DEN Virtual Conference attendees were wowed in session two by Porter Palmer’s Out of This World Ideas for Showcasing Student Work. She directed us to research from Chris Weber’s Publishing with Students: A Comprehensive Guide, especially his information on web-based publishing for students. She pointed out that research shows grading writing discourages students from taking risks, while publishing encourages them to take risks. Porter collected all of her links for the presentation in Live Binders, a great way to keep presentation resources organized neatly. (While looking at LiveBinders I happened across another binder of Technology Integration Resources for library and media specialists by mnpsil. Definitely going back to that one later!)
First on Porter’s list was Posterous. This tool lets you post video, audio, and image files, as well as text. You can also include documents and even embed Google Maps. You can set up the page yourself or email your files to them and it is turned into a page for you. There is also a handy bookmarklet. Note: Since Posterous accounts are for ages 13 and older, elementary teachers would need to post students’ work for them.
She also demonstrated how teachers can use wikis such as wikispaces or PBworks for classroom pages and to embed student videos or store documents. Speaking of wikis, Porter also showed how students can actually become serious content creators by contributing to Wikipedia after they research a topic. Another site to which students can contribute is World 66-The Travel Guide, a great resource for information about various travel destinations. Each entry is editable by anyone else. Note: It is not clear what editorial checks occur on these pages, however, and their Terms of Service do not mention age, just provide a link to content filtering tools that parents can use to block harmful content.

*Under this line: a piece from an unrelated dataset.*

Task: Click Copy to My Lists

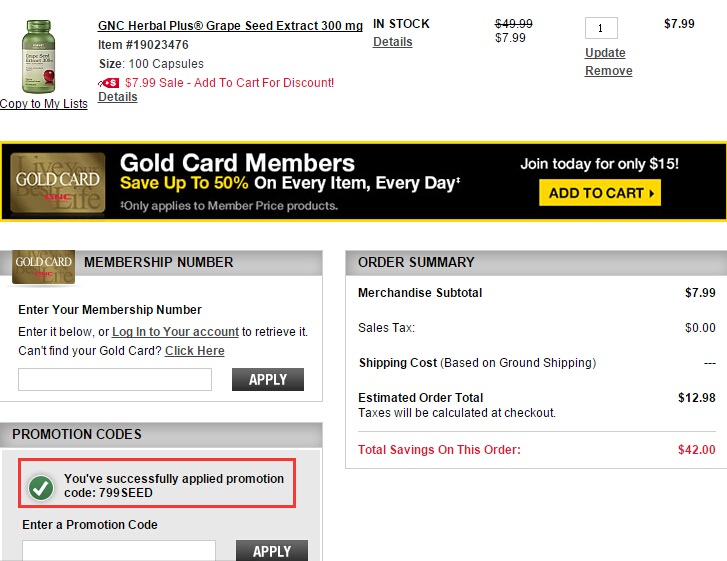Action: pos(44,104)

Next on the menu was SlideShare, a way for PowerPoint presentations to be shared online. Use the embed code to place into wikis, blog, glogs, anywhere you can embed. You can even turn your slides into a slidecast with audio added to the slides. Note: Terms of Service indicate the site is not to be used by anyone under the age of 13. SchoolTube was also mentioned as a site for sharing student and teacher created videos.
Other sites on Porter’s list included the ever-popular Glogster EDU, which she termed the “new book report site” indicating just one of its many uses in the classroom as a digital poster. For easy voice recording over the phone, she pointed us to ipadio. An example of its use might be students creating a voice recording for a foreign language class. Note: In order for a student to call in and create a “phlog”, they need to register by providing their first and last names, email addresses, and the phone numbers they will use to call in, so this is definitely not for elementary school students. Perhaps a work around could be the teacher being the account holder and using the school number for calling in, allowing younger students to record voices in that manner. These phlogs are embeddable in blogs, wikis, etc.

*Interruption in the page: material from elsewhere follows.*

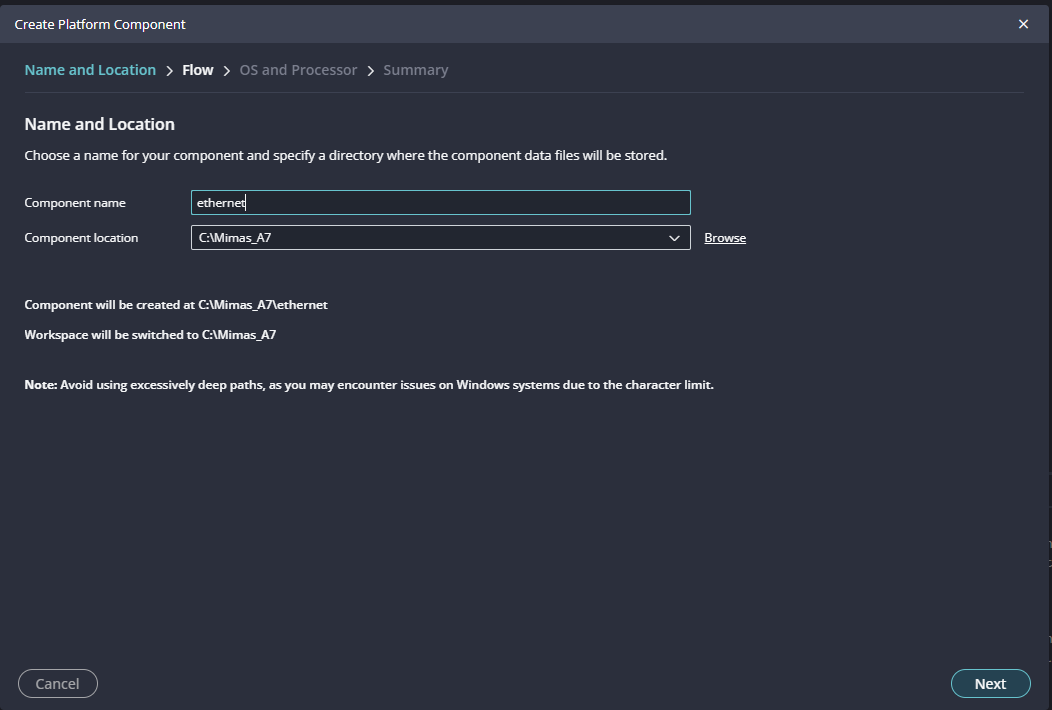Click the chevron between Flow and OS
This screenshot has width=1052, height=710.
pyautogui.click(x=227, y=71)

With Storybird, students can choose beautiful illustrations from a variety of artists and compose an original story. Teachers can create classes of students and there is an option to collaborate with schools around the world. Storybirds can be set to public or private and an embed code is provided.
ToonDoo is a site where users can create comic strips with existing graphics. Note: Terms of Service say “ToonDoo will only provide the Service to “persons and entities who can form legally binding and enforceable contracts under applicable law.” Since there may be objectionable material created by some users of the site, caution is advised. Someone in the chat offered the suggestion of Toondoospaces, which is private and for educational use, but only provides a 15-day free trial before you need to select a payment plan. Xtranormal, a way to turn a typed script into an animated video clip, has two versions. The online version clearly states it is not for under 13 years of age, and in fact anyone who is a “minor” needs parents to register for them. The only option for schools seems to be the downloadable version known as “State”, which is still in Beta and does not yet seem to have a lot of options, but may be worth experimenting with.
All of Porter’s links used in her presentation can be found in her LiveBinder. Be sure to visit the archived webinar when it becomes available on the DEN site. Thanks, Porter, for a jam-packed presentation of ways to showcase our students’ learning!